[WORK TO BE COMPLETED] Print exactly the line that contains "Image resolution: width=551" along with every line beneath it to the end of the records below, and omit pictures.

Screenshot grounding data

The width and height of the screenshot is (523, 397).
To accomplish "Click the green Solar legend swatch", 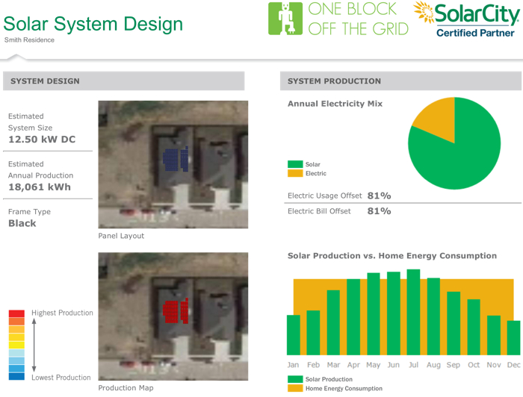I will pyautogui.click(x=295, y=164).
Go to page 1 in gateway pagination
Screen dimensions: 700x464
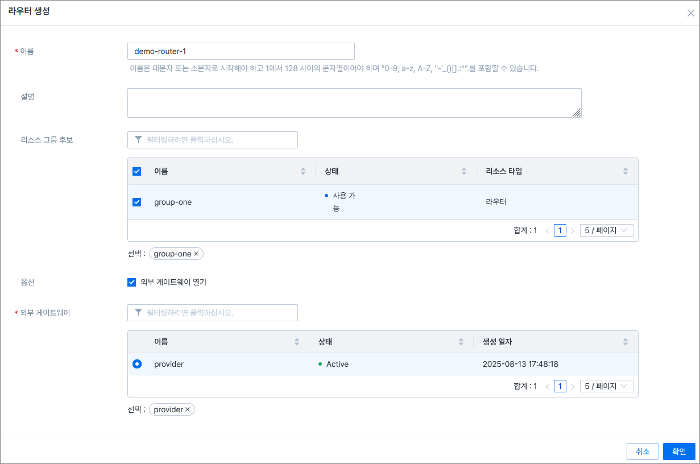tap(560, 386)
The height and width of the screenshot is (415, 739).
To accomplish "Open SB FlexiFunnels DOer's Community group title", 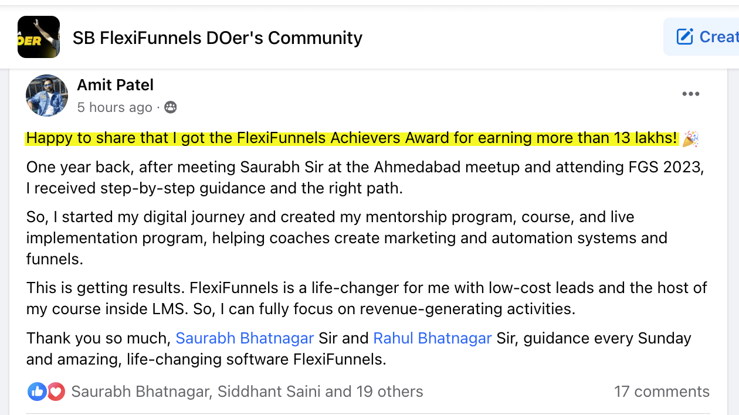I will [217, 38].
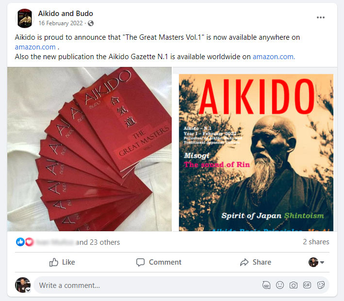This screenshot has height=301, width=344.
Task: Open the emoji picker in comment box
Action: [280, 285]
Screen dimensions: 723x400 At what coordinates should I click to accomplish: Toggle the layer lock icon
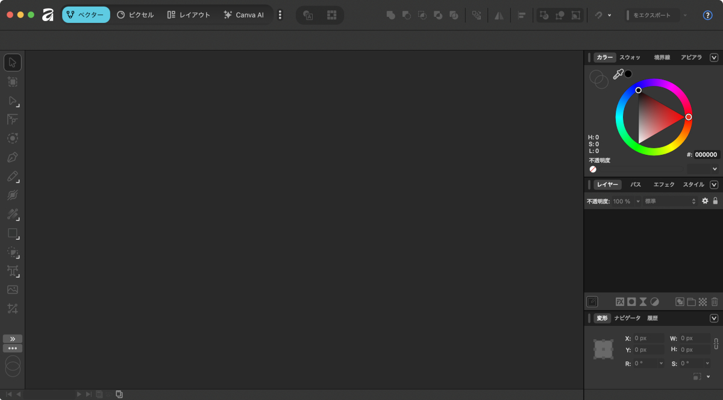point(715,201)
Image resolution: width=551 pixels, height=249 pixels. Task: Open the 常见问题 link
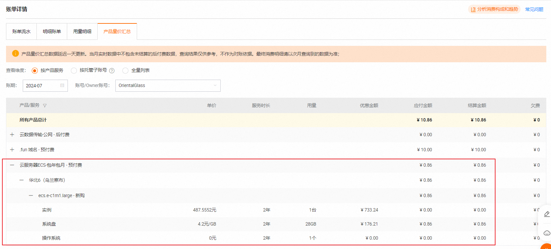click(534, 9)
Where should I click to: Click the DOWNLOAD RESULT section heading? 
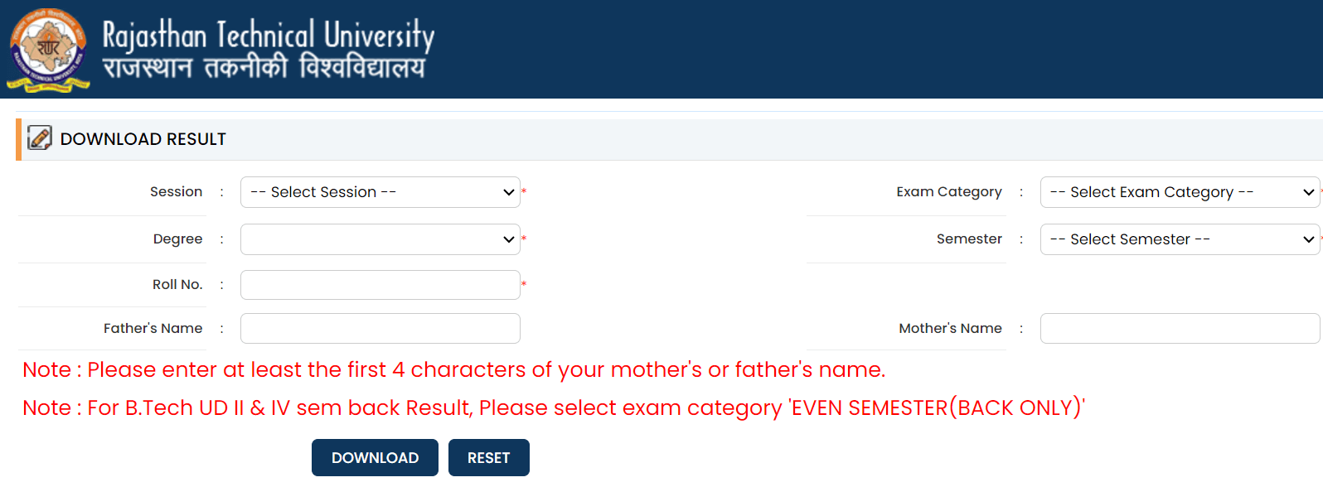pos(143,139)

[SOLUTION TO THIS PROBLEM]
Image resolution: width=551 pixels, height=249 pixels. Task: Open the 常见问题 link
click(534, 9)
Where should I click to: Click the DOWNLOAD RESULT section heading? 
pos(143,139)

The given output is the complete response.